Symptoms of OCD may include an excessive need to wash one's hands or clean the home. This behavior is at a level that makes it interfere with daily living. Some people with OCD obsessively check or count things throughout the day, such as making sure an iron is shut off 20 times or feeling the urge to take a certain number of steps to reach each specific room in the home. Symptoms of anxiety disorders are panic attacks or intense fears of social situations. Symptoms of depression include major changes in mood and sleeping and eating habits — suicidal thoughts may also be present.

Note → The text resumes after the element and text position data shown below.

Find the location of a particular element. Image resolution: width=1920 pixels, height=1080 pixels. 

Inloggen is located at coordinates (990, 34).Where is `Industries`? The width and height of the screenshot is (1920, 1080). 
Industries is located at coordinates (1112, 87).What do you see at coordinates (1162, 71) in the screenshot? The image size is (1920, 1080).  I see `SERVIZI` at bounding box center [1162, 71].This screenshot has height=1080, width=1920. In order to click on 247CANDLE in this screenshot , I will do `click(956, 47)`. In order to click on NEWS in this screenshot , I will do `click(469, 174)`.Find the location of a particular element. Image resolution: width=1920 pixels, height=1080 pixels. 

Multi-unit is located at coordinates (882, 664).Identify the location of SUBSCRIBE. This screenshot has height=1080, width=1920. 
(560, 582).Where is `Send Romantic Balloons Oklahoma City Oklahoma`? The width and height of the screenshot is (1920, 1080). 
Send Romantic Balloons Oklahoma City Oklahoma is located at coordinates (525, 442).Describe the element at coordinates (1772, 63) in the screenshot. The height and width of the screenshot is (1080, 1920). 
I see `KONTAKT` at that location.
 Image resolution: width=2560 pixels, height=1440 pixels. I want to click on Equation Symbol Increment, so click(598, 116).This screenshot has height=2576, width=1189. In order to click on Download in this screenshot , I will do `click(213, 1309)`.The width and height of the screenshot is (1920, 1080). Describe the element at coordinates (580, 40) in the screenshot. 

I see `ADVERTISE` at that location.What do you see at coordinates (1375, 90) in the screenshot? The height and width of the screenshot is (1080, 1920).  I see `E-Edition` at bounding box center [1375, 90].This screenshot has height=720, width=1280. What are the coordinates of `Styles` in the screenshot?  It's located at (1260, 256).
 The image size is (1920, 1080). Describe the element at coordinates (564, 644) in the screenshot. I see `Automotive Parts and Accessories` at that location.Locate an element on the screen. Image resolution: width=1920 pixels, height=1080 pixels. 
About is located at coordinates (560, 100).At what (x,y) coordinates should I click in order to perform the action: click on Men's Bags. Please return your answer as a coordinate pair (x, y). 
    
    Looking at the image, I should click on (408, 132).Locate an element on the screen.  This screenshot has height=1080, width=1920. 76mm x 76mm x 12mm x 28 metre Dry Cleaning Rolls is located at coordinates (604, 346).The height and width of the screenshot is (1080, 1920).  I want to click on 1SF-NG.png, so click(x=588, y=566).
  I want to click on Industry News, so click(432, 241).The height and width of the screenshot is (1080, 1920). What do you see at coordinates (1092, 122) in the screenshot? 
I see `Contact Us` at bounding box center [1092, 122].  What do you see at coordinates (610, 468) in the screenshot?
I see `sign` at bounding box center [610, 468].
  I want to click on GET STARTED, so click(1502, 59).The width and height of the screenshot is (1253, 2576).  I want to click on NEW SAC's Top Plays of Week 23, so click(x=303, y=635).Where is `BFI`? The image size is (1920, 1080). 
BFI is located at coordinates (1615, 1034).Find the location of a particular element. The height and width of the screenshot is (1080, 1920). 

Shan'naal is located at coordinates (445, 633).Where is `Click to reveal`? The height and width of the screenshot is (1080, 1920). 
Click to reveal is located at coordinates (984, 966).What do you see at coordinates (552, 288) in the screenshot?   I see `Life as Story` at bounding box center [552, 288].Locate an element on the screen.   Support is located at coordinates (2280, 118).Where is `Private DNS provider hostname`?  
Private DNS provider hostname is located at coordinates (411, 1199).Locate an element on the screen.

For teens or children diagnosed with depression or an anxiety disorder, a Zoloft® prescription isn't likely as studies have shown an increased risk for suicidal behavior in younger patients taking Zoloft®. Younger people diagnosed with OCD, however, may be prescribed Zoloft®. It's important to be under the care of a psychiatrist when taking any antidepressant medication. As there may be a genetic connection to how drugs work or don’t work, getting a Zoloft® prescription is often easier if the medication has proven effective for a blood relative.

Getting a Zoloft® prescription isn't a good idea if you drink alcohol regularly or abuse it, as alcohol is a depressant and destroys the effects of antidepressant medications. Some herbal remedies such as St. John's wort shouldn't be taken with Zoloft® because side effects such as fatigue and confusion could result. In milder cases of depression, a psychiatrist may want the patient to try other therapies or changes in diet and exercise before deciding on issuing a Zoloft® prescription.